Elle s’en tient strictement au plan de diffusion décidé en cour et celui-ci ne l’oblige pas à communiquer avec les victimes.
Or, pour Me Charles Veilleux qui porte le recours collectif depuis 20 ans, en tant que coupable condamné à de lourds dommages punitifs, la Défense a « un devoir moral » envers les victimes qui étaient en plus ses propres employés.
Il déplore également que jusqu’à aujourd’hui, l’armée rejette l’idée que la contamination de l’eau au trichloréthylène (TCE) a pu affecter la santé de ceux qui l’ont bue.
Pas dangereux ?
Le TCE est un « cancérigène certain », d’après l’Organisation mondiale de la santé. Des études suggèrent également qu’une exposition de la mère pendant la grossesse pourrait entraîner des malformations chez le nouveau-né.

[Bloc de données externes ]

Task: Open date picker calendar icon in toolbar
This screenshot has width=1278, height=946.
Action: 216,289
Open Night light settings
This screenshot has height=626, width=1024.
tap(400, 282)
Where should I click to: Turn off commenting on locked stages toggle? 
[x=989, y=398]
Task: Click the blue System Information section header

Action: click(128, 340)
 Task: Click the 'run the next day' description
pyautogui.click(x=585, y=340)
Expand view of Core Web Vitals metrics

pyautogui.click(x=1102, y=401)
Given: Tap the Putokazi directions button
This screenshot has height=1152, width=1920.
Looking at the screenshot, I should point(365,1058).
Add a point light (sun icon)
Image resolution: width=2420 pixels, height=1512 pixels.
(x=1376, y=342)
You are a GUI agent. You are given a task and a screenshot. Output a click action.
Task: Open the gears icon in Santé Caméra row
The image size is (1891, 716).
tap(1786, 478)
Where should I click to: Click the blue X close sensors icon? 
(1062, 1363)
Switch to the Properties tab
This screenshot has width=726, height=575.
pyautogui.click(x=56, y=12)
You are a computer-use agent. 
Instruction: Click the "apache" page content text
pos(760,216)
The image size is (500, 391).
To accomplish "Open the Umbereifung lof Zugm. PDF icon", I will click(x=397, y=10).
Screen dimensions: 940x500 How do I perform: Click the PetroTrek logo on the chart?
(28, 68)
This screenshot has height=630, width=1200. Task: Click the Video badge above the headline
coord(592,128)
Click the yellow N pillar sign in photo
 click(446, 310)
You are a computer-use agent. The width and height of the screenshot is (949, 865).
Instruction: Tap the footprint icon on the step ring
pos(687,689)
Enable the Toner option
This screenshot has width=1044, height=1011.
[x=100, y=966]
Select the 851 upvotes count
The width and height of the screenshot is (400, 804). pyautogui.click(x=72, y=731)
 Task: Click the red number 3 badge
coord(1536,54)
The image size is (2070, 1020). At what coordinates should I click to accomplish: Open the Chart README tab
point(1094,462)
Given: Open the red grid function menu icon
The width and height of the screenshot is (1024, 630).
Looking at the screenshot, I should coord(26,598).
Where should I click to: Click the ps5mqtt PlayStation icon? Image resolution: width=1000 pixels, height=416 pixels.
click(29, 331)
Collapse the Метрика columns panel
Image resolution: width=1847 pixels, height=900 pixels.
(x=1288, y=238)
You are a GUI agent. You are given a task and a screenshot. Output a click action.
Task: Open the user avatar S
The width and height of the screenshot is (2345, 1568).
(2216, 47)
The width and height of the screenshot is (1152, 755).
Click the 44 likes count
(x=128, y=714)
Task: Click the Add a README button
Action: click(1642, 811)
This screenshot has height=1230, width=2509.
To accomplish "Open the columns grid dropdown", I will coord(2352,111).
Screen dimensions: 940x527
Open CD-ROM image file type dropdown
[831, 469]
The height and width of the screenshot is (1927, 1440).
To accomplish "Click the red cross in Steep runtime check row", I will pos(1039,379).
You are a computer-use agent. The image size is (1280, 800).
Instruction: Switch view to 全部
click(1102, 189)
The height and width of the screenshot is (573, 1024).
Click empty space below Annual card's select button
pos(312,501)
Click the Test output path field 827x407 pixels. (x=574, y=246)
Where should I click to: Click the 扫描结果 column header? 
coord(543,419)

Mais « toutes allégations d’impact sur la santé ont été rejetées, tant par la Cour supérieure du Québec que par la Cour d’appel du Québec », insiste la porte-parole de la Défense nationale Andrée-Anne Poulin, soulignant que les indemnisations offertes aux victimes sont liées à une adresse de résidence et non pas à l’eau consommée.
« Les différentes analyses qui ont été effectuées au fil des ans pour la population de Shannon ne permettent pas de conclure qu’il s’y trouve plus de cancers qu’au sein de la population du Québec », indique l’Institut national de santé publique.
Peu de données
Les familles militaires ont cependant, pour la plupart, quitté la région et la santé publique locale n’a donc pas accès à leurs données de santé.
C’est le cas de la fille de Mme Rocheleau, Cora, qui a passé ses trois premières années de vie à Valcartier et est aujourd’hui atteinte de fibromyalgie.
Mme Rocheleau soupçonne que l’eau qu’elle a bue au biberon pourrait être en cause et que d’autres enfants qui ont vécu sur la base ont aussi des problèmes de santé chroniques.